Marchant (2007) highlights popular national standardized achievement tests, including the Terra Nova and the Standford-9. Although some people believe the SAT is an achievement test, it is actually considered an aptitude test because it measures the likelihood that a student will achieve in college. Marchant (2007) further highlights the fact that many states have turned to developing their own standardized achievement tests in order to better align test questions with state standards. As achievement tests continue to become more high stakes in nature, states aim to ensure that tests reflect the curriculum taught in the classroom as closely as possible.

Marchant (2007) indicates that most standardized achievement tests are considered norm referenced tests because students are compared as individuals to a large group of test takers. Test takers define a cut-off point at which students either pass or fail a standardized test. The cut-off point is used to provide a means to compare between individuals and groups of students. Much careful consideration is given to assessing the placement of the cut-off point.

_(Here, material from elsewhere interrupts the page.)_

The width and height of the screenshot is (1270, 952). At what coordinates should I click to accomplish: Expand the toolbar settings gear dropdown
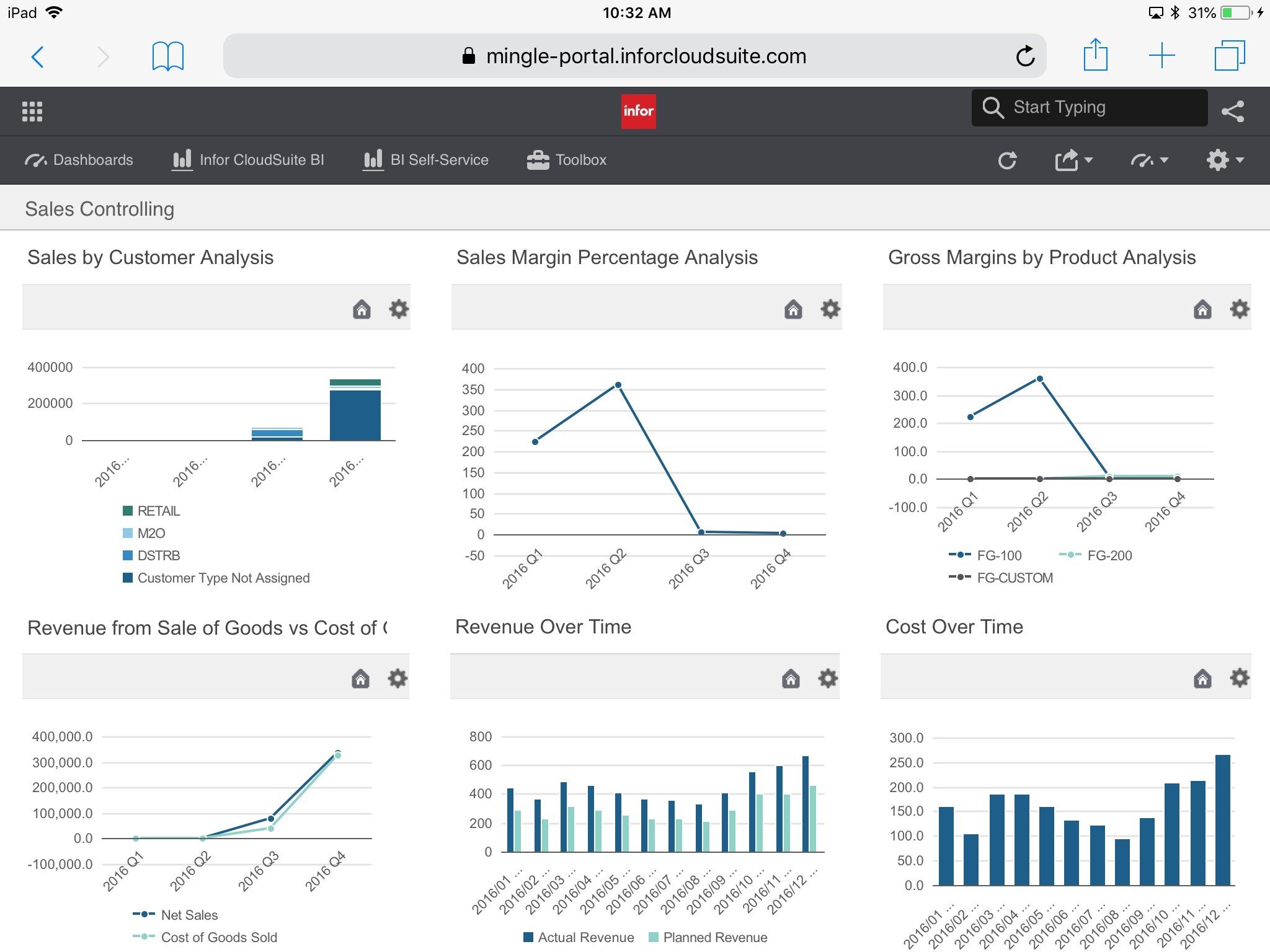[1225, 161]
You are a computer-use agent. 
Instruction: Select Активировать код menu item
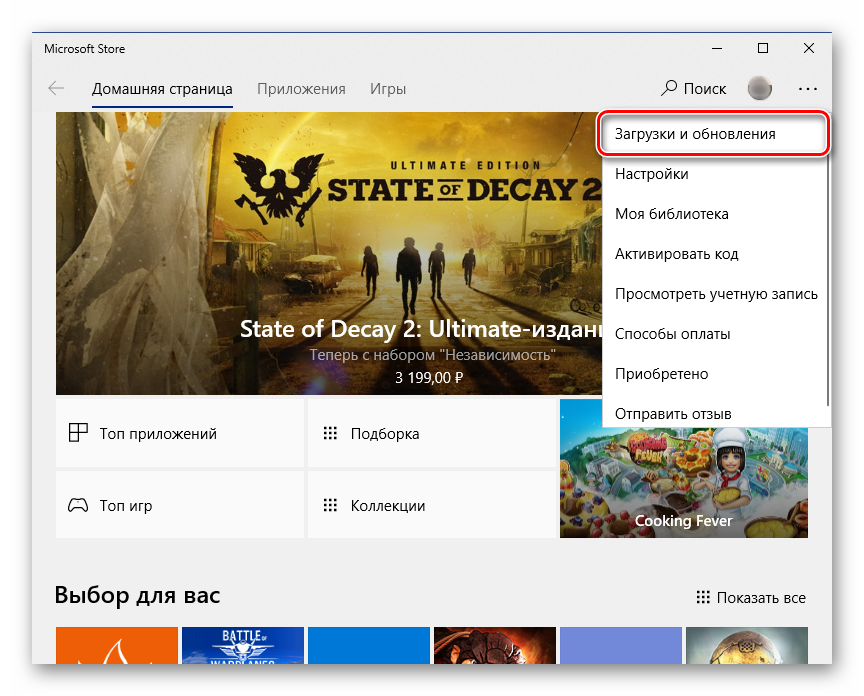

Difference between Standardized Tests & Criterion Referenced Tests

Popham (2007) points out that many people believe all academic achievement tests are interchangeable; one test is the same as another. However, this is definitely not the case as a quite a variety of tests with different objectives exist. Since standardized achievement tests are designed to spread scores out among participating students in order to differentiate between students, Criterion Referenced Tests (CRT) were developed to provide another means to measure student achievement. Criterion Referenced Tests differ from Standardized Tests in that CRTs are designed to assess how well an individual student meets a defined standard or objective. Ediger (2003) indicates that CRTs provide objectives for teachers to use as guidelines to assist with instruction. Additionally, Ediger (2003) highlights that some states use CRTs as a means to determine which students are passed on to the next grade and which students are held back.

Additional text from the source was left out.